* **RECORDS SUPPLIED**:
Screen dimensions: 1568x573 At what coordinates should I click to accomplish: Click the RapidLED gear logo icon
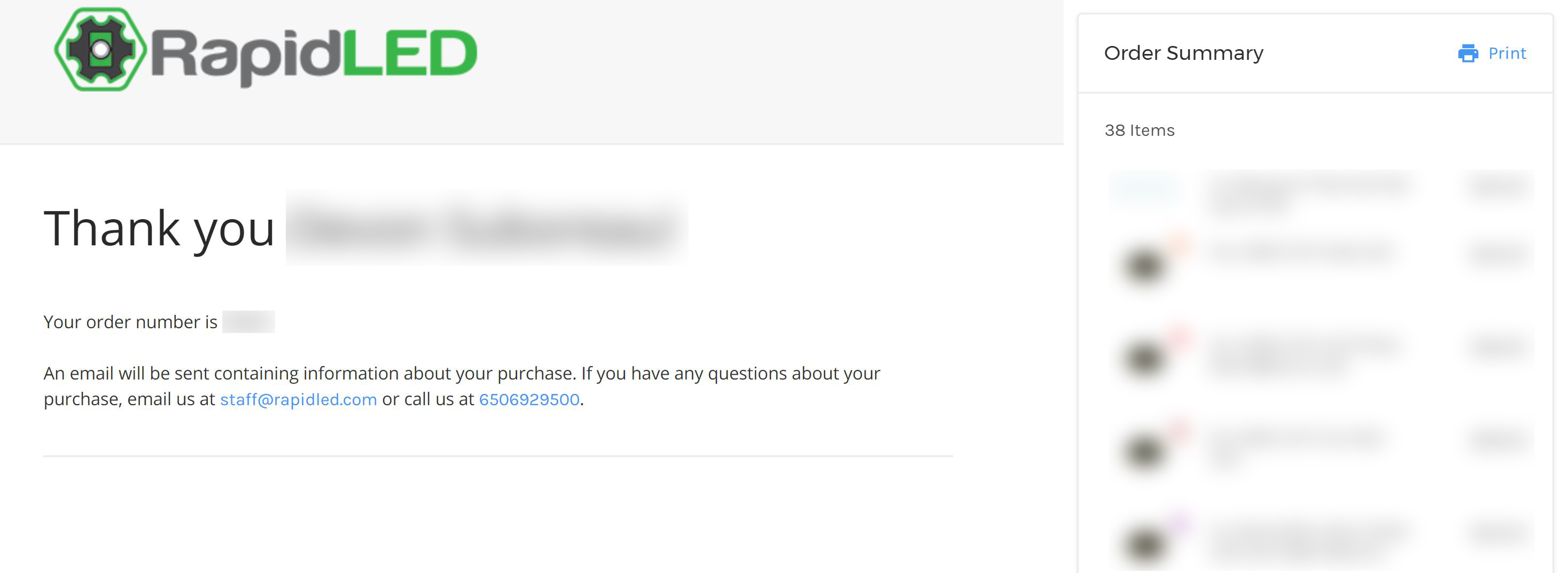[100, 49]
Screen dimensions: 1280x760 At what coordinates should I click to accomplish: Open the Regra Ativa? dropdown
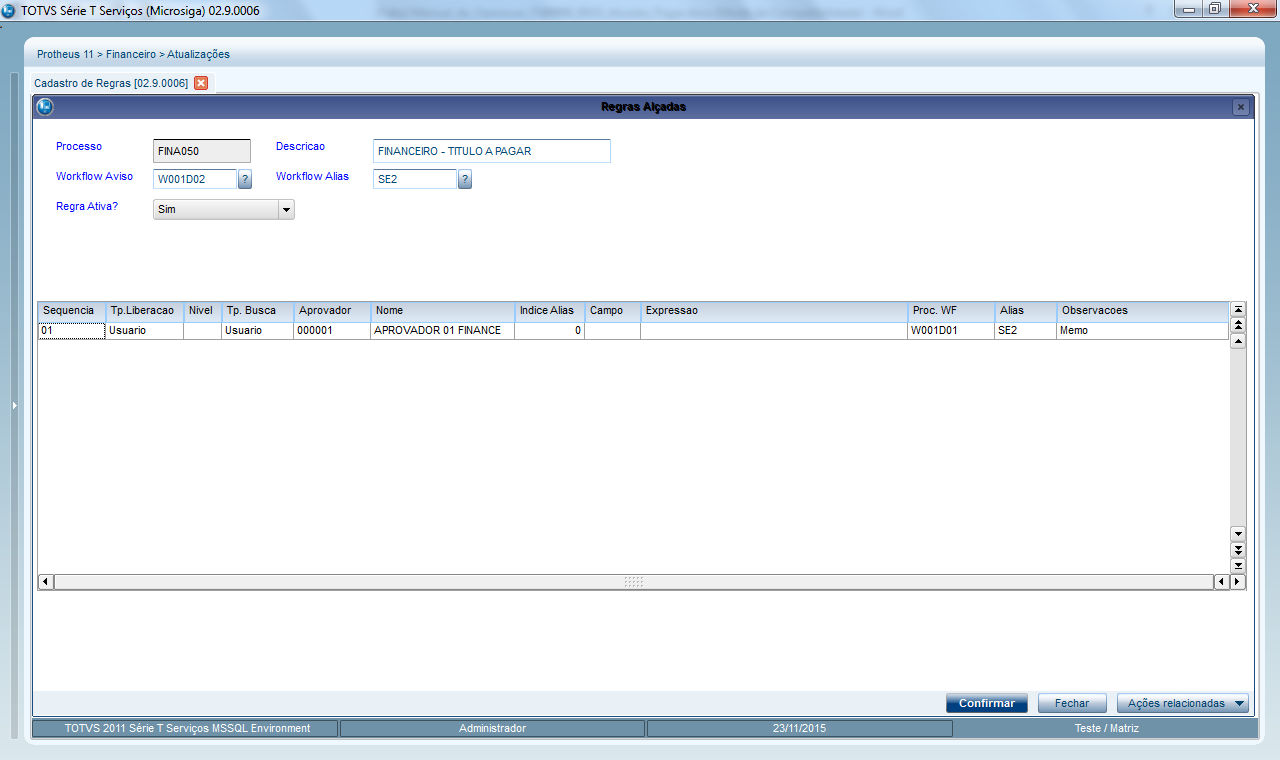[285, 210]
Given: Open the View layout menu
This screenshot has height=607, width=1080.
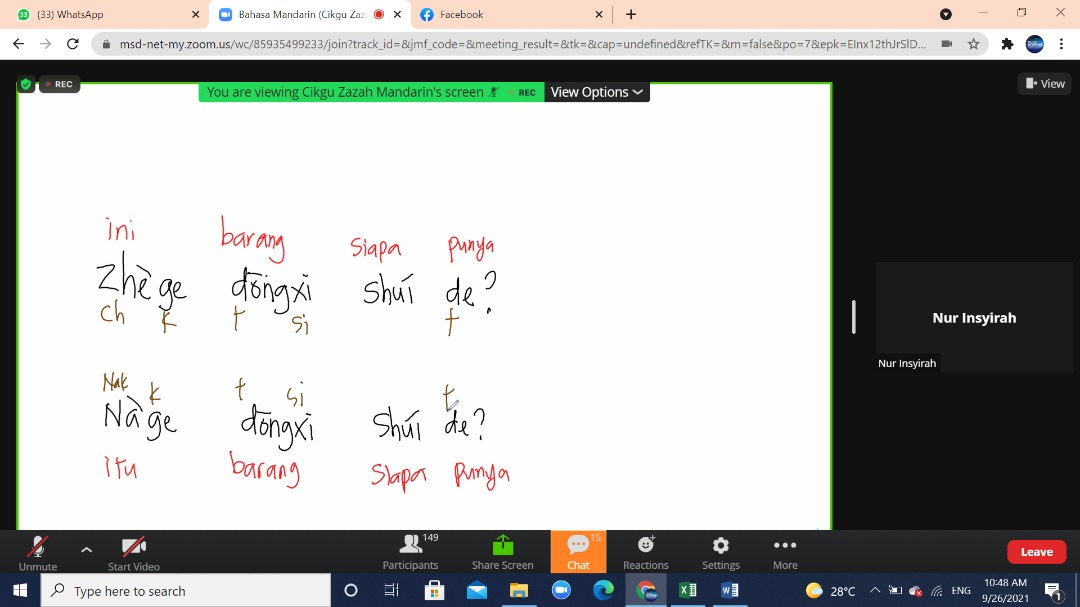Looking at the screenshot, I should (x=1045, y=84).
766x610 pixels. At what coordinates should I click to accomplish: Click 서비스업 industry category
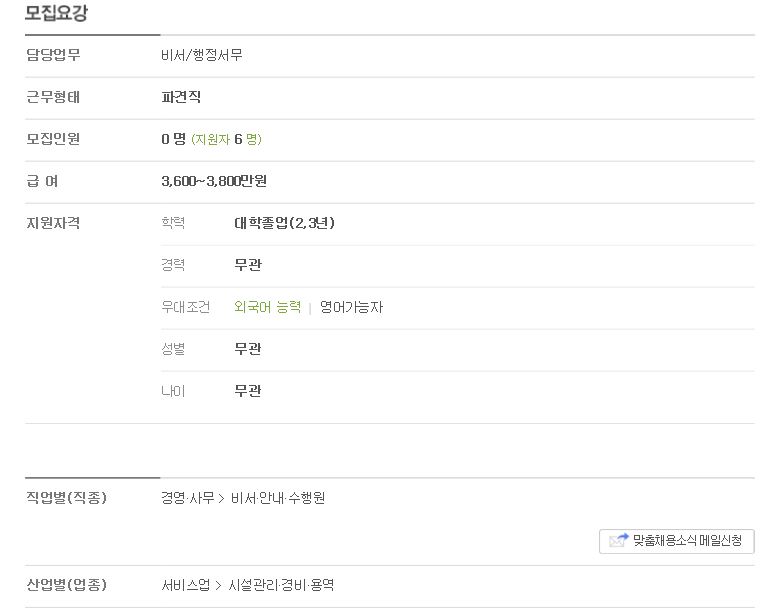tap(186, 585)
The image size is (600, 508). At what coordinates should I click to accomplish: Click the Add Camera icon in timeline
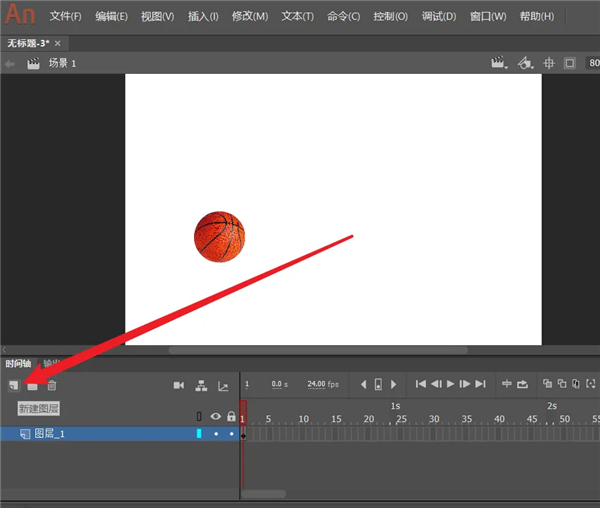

* **PROBLEM**: Line by line, write out the material exactly, leaving the images out.

* **OUTPUT BELOW**:
Screen dimensions: 1568x573 At what coordinates should I click to accomplish: Click the RapidLED gear logo icon
[100, 49]
Screen dimensions: 1280x760 At what coordinates should I click to accomplish: Open the Regra Ativa? dropdown
[285, 210]
Given: Open the View layout menu
This screenshot has height=607, width=1080.
Looking at the screenshot, I should (x=1045, y=84).
766x610 pixels. At what coordinates should I click to accomplish: Click 서비스업 industry category
tap(186, 585)
The image size is (600, 508). At what coordinates should I click to accomplish: Click the Add Camera icon in timeline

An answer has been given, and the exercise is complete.